We would like to make an additional recommendation for future studies. Family functioning was assessed via maternal self-report on the General Functioning scale of the McMaster Family Assessment Device. We recommend for small-scale studies to objectively assess family functioning by including an observational element of family functioning, such as the McMaster Interaction Coding System, which could be applied on video-taped family interactions during mealtimes (Dickstein et al., 1994). Naturalistic observation of family functioning during mealtimes could provide insight into the nature of triadic interactions between mother, father, and child and would complementarily capture the quality of family regularity with respect to family mealtimes.
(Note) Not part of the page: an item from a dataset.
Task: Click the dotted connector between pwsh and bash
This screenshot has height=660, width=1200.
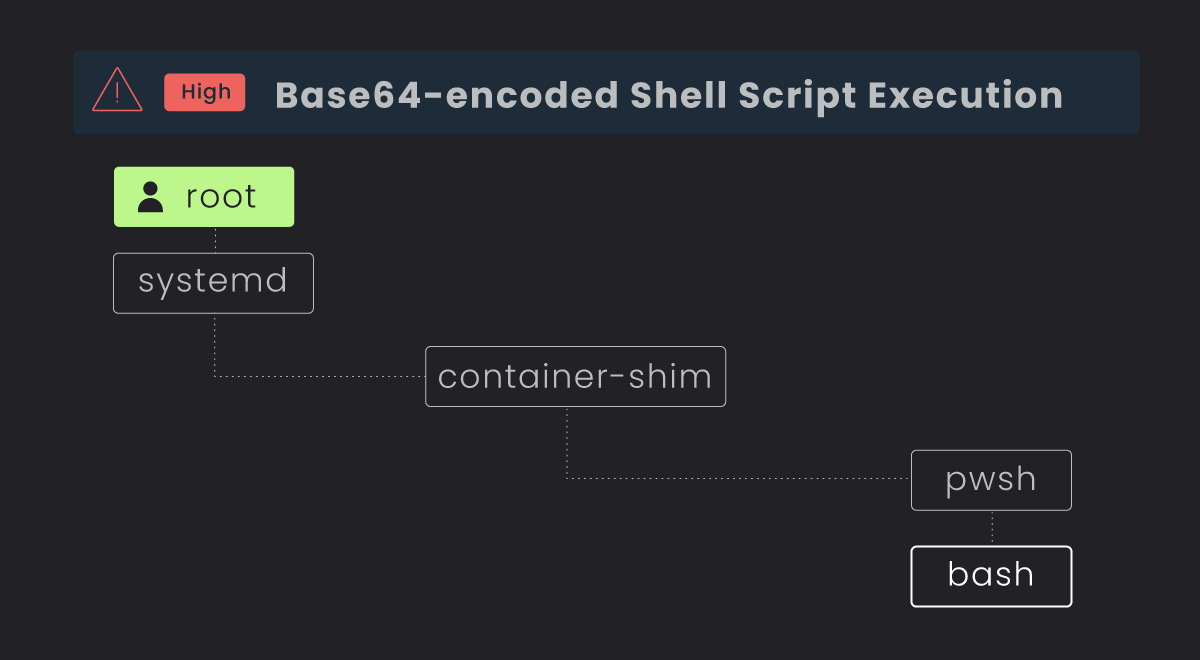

In light of our findings, we recommend professionals and policy makers to pay particular attention to young children who have accumulated risks early on in their lives. We recommend clinicians and professionals to consider early life CRs when planning treatment and interventions for problem behaviors, for example, by screening for accumulated risks. Moreover, our findings suggest that the use of a CR index may be beneficial for identifying children who are at higher risk for developing internalizing and externalizing problems in the early school years.

Conclusions

Within the frameworks of Bronfenbrenner’s bioecological model, family systems theory, and models of resilience, the present study contributed to current knowledge on the role of mesolevel family factors in the associations between CR and internalizing and externalizing problems in early childhood. Although we found no support for a compensatory or protective role of family functioning or family regularity on children’s internalizing or externalizing problems in the context of CRs, our findings show that children’s levels of CRs are associated with internalizing and externalizing problems in early childhood. We recommend practitioners and researchers to screen for an accumulation of risks to identify children who may be at higher risk for developing behavior problems as well as to use CRs as a guide for planning prevention and intervention.